PROBLEM TO WORK ON:
Repeat each entry below without omitting a single word.

(Saved entries)
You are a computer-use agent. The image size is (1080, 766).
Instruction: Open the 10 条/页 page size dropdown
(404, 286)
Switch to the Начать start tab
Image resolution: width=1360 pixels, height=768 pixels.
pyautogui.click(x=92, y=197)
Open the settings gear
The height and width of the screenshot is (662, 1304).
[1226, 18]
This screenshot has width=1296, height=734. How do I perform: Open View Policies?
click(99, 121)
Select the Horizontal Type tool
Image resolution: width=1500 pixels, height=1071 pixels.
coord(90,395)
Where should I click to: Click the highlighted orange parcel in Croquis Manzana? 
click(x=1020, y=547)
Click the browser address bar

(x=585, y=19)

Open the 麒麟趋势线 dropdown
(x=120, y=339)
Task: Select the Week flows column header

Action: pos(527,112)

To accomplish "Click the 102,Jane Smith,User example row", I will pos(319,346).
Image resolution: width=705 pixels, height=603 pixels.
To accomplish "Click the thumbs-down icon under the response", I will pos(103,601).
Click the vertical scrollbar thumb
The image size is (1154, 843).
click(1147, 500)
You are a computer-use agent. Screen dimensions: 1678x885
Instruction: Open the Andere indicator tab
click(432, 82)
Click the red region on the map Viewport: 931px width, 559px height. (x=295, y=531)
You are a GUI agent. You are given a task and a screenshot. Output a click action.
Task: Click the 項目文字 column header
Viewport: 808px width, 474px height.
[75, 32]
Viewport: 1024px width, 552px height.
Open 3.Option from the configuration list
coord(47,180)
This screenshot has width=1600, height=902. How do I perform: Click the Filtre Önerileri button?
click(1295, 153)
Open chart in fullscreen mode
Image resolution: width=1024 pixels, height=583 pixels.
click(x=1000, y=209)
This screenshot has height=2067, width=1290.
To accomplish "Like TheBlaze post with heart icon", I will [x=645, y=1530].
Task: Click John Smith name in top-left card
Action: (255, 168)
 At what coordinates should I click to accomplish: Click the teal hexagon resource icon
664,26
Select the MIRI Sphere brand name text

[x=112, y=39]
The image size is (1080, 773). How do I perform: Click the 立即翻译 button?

COMPLETED EXERCISE:
You are a computer-use agent. The image size is (1080, 766).
Instruction: Open the 10 条/页 page size dropdown
(404, 286)
Switch to the Начать start tab
Image resolution: width=1360 pixels, height=768 pixels.
pyautogui.click(x=92, y=197)
Open the settings gear
The height and width of the screenshot is (662, 1304).
[1226, 18]
This screenshot has width=1296, height=734. How do I perform: Open View Policies?
click(99, 121)
Select the Horizontal Type tool
Image resolution: width=1500 pixels, height=1071 pixels.
coord(90,395)
Where should I click to: Click the highlighted orange parcel in Croquis Manzana? 
click(x=1020, y=547)
Click the browser address bar

(x=585, y=19)

Open the 麒麟趋势线 dropdown
(x=120, y=339)
Task: Select the Week flows column header

Action: pos(527,112)

To accomplish "Click the 102,Jane Smith,User example row", I will pos(319,346).
Image resolution: width=705 pixels, height=603 pixels.
To accomplish "Click the thumbs-down icon under the response", I will pos(103,601).
Click the vertical scrollbar thumb
The image size is (1154, 843).
click(1147, 500)
You are a computer-use agent. Screen dimensions: 1678x885
Instruction: Open the Andere indicator tab
click(432, 82)
Click the red region on the map Viewport: 931px width, 559px height. (x=295, y=531)
You are a GUI agent. You are given a task and a screenshot. Output a click action.
Task: Click the 項目文字 column header
Viewport: 808px width, 474px height.
[75, 32]
Viewport: 1024px width, 552px height.
Open 3.Option from the configuration list
coord(47,180)
This screenshot has width=1600, height=902. How do I perform: Click the Filtre Önerileri button?
click(1295, 153)
Open chart in fullscreen mode
Image resolution: width=1024 pixels, height=583 pixels.
click(x=1000, y=209)
This screenshot has height=2067, width=1290.
To accomplish "Like TheBlaze post with heart icon", I will [x=645, y=1530].
Task: Click John Smith name in top-left card
Action: (255, 168)
 At what coordinates should I click to accomplish: Click the teal hexagon resource icon
664,26
Select the MIRI Sphere brand name text

[x=112, y=39]
The image size is (1080, 773). How do I perform: Click the 立即翻译 button?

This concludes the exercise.